◆ **TRECHO DE ORIGEM**

De acordo com a classificação de Segadas Vianna, haveria ainda: 3º) a greve por "ocupação dos locais de trabalho" ("lock-in"), punida "como um duplo delito: atentado à liberdade de trabalho" e à "propriedade privada".

4º) A "boicotagem ostensiva" ou "indireta", na qual, cada dia, "um grupo de trabalhadores falta ao trabalho", permanecendo nas imediações da fábrica com cartazes, apelando ao público para que não compre seus produtos, até serem atendidas as reivindicações dos empregados.

Entre os exemplos de tais manifestações, pode-se recordar a greve dos empregados da Companhia de Cigarros Souza Cruz em 1945. Denunciando os "industriais do fumo [que sabotavam] os salários dos operários", estes últimos saíam às ruas com placas, reivindicando: "Mais pão e menos tuberculose". A "boicotagem" era considerada "falta grave", enquadrada no artigo 482 (letra b) da CLT.

Quanto a intensidade e abrangência, o autor classifica: 5º) as "greves parciais", afetando um grupo de uma fábrica ou classe; e 6º) as "greves gerais", que envolveriam a "totalidade dos trabalhadores de uma classe" e até de um país, utilizadas "como meio de pressão sobre o poder público" e as autoridades constituídas.

A participação do trabalhador em greves julgadas pelos órgãos oficiais como "ilegais" ou "ilegítimas" possibilitava aos empregadores a sua dispensa por "justa causa", sem direito à indenização. Afora isso, havia as chamadas "listas negras" ou de boicote patronal, nas quais se organizava um cadastro de "líderes" e "grevistas habituais", com o fim de não serem mais admitidos.

Conforme jurisprudência firmada no Supremo Tribunal Federal em 1951: embora admita a Constituição o "direito de greve', o exercício desse direito está subordinado à condição precípua de se haverem esgotado os meios [conciliatórios]". Dessa maneira, o incitamento ou "exortação à greve" eram também considerados crimes.

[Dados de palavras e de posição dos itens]
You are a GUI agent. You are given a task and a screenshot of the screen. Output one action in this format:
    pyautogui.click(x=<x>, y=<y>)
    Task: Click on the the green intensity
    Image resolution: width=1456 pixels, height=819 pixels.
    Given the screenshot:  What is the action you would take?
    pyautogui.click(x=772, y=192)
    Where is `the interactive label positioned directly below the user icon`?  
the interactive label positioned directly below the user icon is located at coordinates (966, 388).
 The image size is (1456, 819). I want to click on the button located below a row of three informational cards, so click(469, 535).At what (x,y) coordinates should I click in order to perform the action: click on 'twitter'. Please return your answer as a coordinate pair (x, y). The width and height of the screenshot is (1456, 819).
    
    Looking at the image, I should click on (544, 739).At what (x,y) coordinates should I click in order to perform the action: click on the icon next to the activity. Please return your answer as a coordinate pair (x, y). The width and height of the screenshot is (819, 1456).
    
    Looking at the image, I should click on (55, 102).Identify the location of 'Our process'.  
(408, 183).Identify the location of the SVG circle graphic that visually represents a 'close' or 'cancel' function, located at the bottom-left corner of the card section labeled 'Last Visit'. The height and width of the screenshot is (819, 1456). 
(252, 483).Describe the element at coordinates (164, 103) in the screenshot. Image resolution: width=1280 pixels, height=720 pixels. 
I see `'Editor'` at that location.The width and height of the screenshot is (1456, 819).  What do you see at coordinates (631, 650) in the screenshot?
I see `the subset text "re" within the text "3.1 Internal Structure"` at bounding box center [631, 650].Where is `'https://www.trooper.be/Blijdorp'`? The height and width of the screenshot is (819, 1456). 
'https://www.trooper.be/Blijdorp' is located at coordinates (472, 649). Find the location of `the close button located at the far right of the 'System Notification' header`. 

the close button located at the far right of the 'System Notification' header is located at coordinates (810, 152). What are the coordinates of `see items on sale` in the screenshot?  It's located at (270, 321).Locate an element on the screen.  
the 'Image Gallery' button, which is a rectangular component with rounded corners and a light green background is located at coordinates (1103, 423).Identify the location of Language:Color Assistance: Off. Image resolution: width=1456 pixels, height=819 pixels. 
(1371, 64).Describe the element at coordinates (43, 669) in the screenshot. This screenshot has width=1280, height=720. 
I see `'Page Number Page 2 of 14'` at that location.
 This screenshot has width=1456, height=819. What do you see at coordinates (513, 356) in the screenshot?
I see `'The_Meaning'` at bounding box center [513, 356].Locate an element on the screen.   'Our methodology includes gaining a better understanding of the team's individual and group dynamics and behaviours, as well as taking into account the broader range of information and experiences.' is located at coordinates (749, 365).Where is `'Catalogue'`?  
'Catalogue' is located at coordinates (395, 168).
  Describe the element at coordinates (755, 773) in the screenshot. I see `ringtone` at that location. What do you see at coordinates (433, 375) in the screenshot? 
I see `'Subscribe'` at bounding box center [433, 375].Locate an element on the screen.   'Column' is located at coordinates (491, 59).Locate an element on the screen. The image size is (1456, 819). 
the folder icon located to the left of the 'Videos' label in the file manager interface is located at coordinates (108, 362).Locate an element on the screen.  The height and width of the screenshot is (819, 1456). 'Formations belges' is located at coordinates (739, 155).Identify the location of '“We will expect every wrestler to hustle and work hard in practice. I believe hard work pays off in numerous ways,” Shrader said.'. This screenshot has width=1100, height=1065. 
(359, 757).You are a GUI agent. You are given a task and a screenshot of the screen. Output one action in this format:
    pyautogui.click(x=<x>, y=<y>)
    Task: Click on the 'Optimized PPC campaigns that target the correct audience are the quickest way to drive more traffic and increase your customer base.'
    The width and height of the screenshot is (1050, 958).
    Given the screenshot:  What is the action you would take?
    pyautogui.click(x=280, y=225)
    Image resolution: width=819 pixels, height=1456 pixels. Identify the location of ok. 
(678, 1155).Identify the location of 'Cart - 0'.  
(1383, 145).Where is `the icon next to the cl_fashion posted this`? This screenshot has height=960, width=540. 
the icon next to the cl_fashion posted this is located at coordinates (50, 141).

◆ **OBJETIVO DECLARADO**
Escreva a continuação do texto sobre a classificação das greves e sua repressão legal, começando logo após a última frase apresentada. As linhas não são necessárias para esta tarefa.

◆ **RESPOSTA AO EXERCÍCIO**
Entre os inúmeros casos julgados pela Justiça: em 1954, o operário Elício Guimarães Lima protestou contra a injustiça de que fora vítima ao ser preso em flagrante. Para tanto, contribuiu a declaração das testemunhas que o classificaram "como agitador contumaz". Embora o acusado não se achasse "dentro da fábrica", situada na rua dos Açudes (Rio de Janeiro), estava na "porta desta", "com um papel na mão, convidando a massa de operários, que acabava de almoçar, a acompanhá-lo até o escritório" onde reclamariam um abono não recebido. Em caso de recusa dos patrões, "[levantariam] a greve". Em face da "desordem" suscitada por seu ato, o Tribunal decide-se pela manutenção do auto de prisão do operário e negação do habeas corpus.

Para os crimes de "subversão à ordem política e social" e contra a "organização do trabalho" - um dos pilares da política trabalhista, atualizada durante o segundo governo Vargas, no contexto da liberal-democracia dos anos 1950 - é importante registrar, cabia "prisão preventiva".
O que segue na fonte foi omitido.